“Better not try,” she said. “Let us pay for the cider and get on.”

So they paid and went on and halted at the townlet of Rambouillet, where as Monsieur and Mademoiselle Overshaw, they engaged rooms at the most modest of terms. And to Martin’s infinite relief Corinna did not summon him to kiss her cheek in the presence of the landlady, before they retired for the night. He went to bed comforted by the thought that Corinna’s bark was worse than her bite.

I have done my best to tell you that this was an unsentimental journey.

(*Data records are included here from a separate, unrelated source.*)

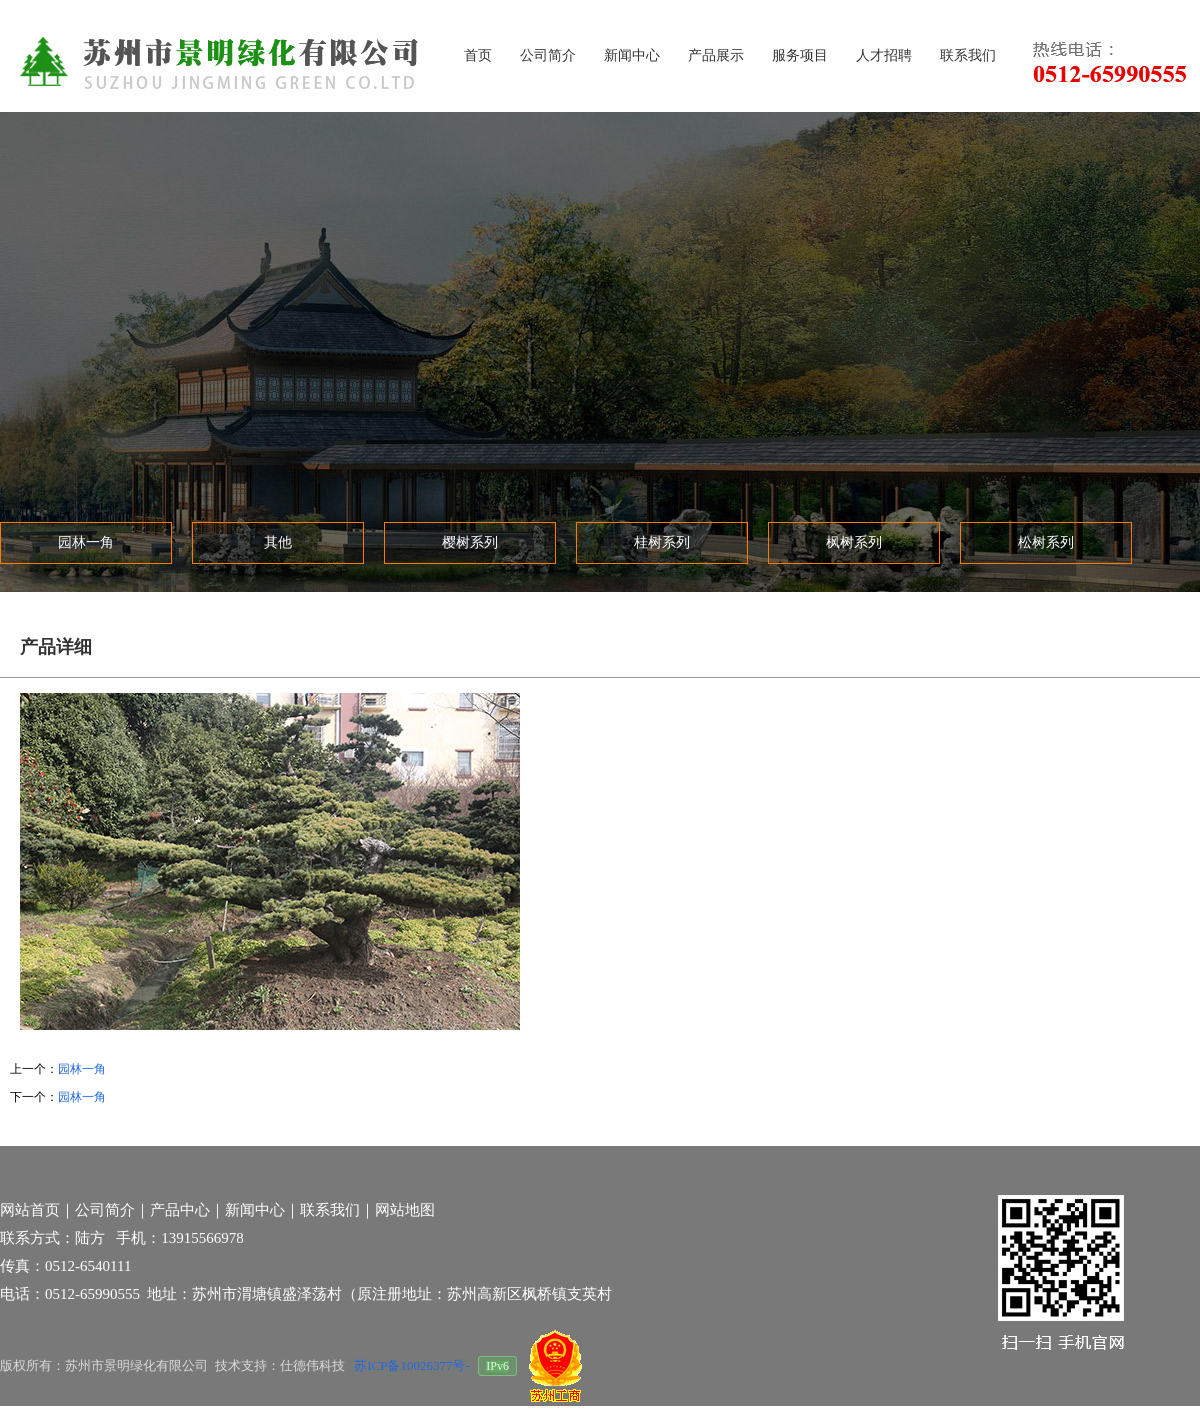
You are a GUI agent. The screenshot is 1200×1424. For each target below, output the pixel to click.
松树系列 (1046, 542)
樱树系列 (470, 542)
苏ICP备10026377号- (413, 1365)
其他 (278, 542)
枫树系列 (854, 542)
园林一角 (86, 542)
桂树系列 (662, 542)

So day after day they sped their innocent course, resting by night at tiny places where haughty automobiles halted not. They had but sixty pounds to their joint fortune, and it behoved them not to dissipate it in unwonted luxury. Through Chartres they went, and Corinna quite as eagerly as Martin drank in deep draughts of its Gothic mystery and its splendour of stained glass; through Châteaudun with its grim old castle; through Vendôme with the flaming west front of its cathedral; through Tours in the neighbourhood of which they lingered many days, seeing in familiar intimacy things of which they had but dreamed before—Chinon, Loches, Chenonceaux, Azay-le-Rideau, perhaps the most delicate of all the châteaux of the Loire. And following the counsel of a sage Fortinbras they went but a few kilometres out of their way and visited Richelieu, the fascinating town known only to the wanderer, himself judicious or judiciously advised, that was built by the great Cardinal outside his palace gates for the accommodation of his court; and there it remains now untouched by time, priceless jewel of the art of Louis Treize, with its walls and gates and church and market square and stately central thoroughfare of hôtels for the nobles, each having its mansard roof and porte-cochère giving entrance to court and garden; and there it remains dozing in prosperity, for around it spread the vineyards which supply brandy to the wide, wide world.

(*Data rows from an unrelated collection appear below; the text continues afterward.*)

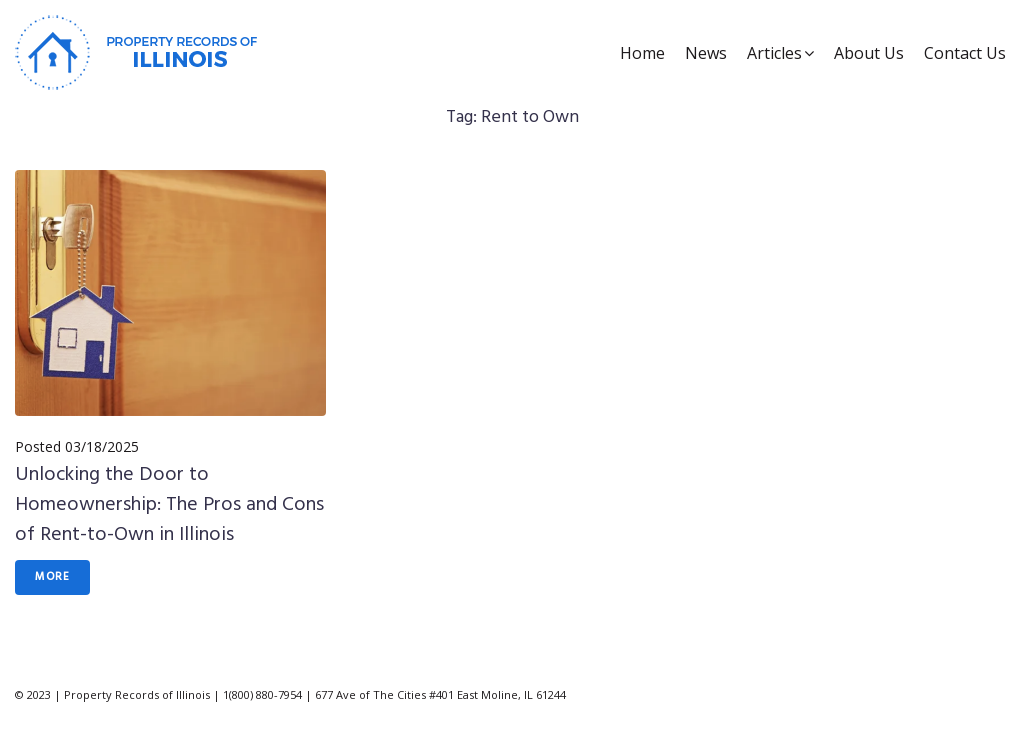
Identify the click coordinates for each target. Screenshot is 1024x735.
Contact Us (965, 53)
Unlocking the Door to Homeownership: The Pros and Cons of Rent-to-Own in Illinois (169, 505)
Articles (774, 53)
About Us (869, 53)
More (52, 577)
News (706, 53)
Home (642, 53)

It was here that Martin, sitting with Corinna on a blistered bench beneath a plane tree in the little market-place, said for the first time:

“I don’t seem to care whether I ever see England again.”

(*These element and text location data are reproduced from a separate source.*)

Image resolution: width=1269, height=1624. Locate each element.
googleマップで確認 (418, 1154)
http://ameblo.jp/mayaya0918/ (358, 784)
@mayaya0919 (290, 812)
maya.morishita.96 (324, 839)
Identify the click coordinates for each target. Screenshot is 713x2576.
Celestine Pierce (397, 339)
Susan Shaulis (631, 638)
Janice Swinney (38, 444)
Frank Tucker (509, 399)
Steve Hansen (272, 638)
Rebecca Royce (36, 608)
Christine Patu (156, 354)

“What about getting another billet?” asked Corinna.

“England and billets are synonymous terms. The further I go the less important does it appear that I should get one. At any rate the more loathsome is the prospect of a return to slavery.”

“Don’t let us talk of it,” she said, fanning herself with her hat. “The mere thought of going back turns the sun grey. Let us imagine we’re just going on and on for ever and ever.”

“I’ve been doing so in a general way,” he replied. “I’ve been living in a sort of intoxication; but now and then I wake up and have a lucid interval. And then I feel that by not sitting on the doorstep of scholastic agents I’m doing something wrong, something almost immoral—and it gives me an unholy thrill of delight.”